2009/05/11

New York Times: The Smithfield Menace

By JULIETTE ROSSANT

Smithfield logo

As foodies and informed Americans we have watched our growing exports McDonald's and other fast food joints to the developing world and then heard reports of childhood obesity all over the third world in places like China and Saudi Arabia where the disease was unheard of before. Now, for something more insidious and shameful: the export of the meat industry's worst invention, Smithfield Foods.

The New York Times published an excellent must-read article on the insidious infiltration of Eastern Europe by the Virginia-based hog giant.
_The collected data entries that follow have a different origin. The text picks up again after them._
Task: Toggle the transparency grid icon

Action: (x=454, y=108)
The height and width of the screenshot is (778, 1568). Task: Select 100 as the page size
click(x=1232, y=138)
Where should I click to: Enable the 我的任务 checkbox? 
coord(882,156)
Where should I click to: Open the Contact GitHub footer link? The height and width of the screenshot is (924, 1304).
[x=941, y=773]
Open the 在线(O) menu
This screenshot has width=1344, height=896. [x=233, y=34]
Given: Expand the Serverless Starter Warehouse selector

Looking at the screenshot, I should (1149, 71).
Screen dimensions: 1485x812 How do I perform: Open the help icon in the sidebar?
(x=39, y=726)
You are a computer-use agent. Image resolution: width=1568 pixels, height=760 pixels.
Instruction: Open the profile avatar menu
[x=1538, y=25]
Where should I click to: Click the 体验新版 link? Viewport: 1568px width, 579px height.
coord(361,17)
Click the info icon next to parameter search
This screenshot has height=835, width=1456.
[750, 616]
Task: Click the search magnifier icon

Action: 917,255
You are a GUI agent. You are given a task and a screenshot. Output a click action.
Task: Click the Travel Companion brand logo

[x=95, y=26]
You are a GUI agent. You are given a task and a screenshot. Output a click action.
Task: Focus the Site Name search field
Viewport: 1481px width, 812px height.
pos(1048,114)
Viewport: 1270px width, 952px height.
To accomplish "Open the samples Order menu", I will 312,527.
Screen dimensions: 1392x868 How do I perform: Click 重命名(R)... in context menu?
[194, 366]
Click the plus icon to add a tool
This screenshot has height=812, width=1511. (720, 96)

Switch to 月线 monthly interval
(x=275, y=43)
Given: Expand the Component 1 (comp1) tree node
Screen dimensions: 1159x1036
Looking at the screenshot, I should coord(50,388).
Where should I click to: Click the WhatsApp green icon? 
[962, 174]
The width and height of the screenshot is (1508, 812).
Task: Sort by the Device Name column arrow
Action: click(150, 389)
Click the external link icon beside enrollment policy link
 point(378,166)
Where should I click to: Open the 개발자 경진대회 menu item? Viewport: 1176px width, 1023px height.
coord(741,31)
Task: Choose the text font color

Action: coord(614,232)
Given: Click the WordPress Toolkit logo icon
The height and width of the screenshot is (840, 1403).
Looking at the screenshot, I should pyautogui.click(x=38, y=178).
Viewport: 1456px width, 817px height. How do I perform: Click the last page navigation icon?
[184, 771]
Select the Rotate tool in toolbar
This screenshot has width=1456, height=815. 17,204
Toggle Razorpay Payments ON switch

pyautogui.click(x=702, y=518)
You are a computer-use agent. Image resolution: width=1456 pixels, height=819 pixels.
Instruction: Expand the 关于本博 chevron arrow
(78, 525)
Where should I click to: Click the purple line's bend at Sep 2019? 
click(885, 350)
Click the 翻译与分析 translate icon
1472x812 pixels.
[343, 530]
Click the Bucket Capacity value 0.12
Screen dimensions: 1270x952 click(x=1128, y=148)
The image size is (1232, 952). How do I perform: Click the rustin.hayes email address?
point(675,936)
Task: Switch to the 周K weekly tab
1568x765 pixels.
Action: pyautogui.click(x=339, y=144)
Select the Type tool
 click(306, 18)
The article details the transformation of the hog industries of Poland and Romania, through the use of EU subsidies and heavy-handed maneuvers by the company's executives. Smithfield has reduced the number of small farmers, transformed rural communities and created devastating pollution all in the name of cheap pork. Smithfield is now the biggest hog producer in Romania and a huge polluter:
Smithfield farms in Romania’s Timis County are among the top sources of air and soil pollution, according to a local government report, which ranked the company’s individual farms No. 13 through No. 40. The report also indicates that methane gases in the air rose 65 percent between 2002 and 2007.
Photo of pigs and farmer in Poland, by Wojciech Grzedzinski for the International Herald Tribune

Given that Romania wasn't exactly a model country for environmental awareness during the Communist period, these figures are frightening.

Are we responsible, as a society, for what our corporations and companies do abroad? If we have already seen the horrendous effects of large scale hog production on rural communities in the US and Mexico, how can we stand by and let Smithfield repeat it abroad?

If readers think that what happens in far-off Eastern Europe does not affects us directly, consider the current outbreak of "swine flu" outbreak:
But Smithfield found it hard to overcome fallout from the swine fever outbreak that struck Cenei. At the time, hog corpses lay in heaps, and residents remember chaotic efforts to shoot and burn them. That particular strain affects only hogs, but scientists have found elements of swine viruses — one from Europe or Asia, the other from North America — in the genetic code of the new influenza A(H1N1) virus.
Super Chef urges all its readers to read the whole article and consider ways foodies can help to end the menace of cheap pork in Poland and Romania.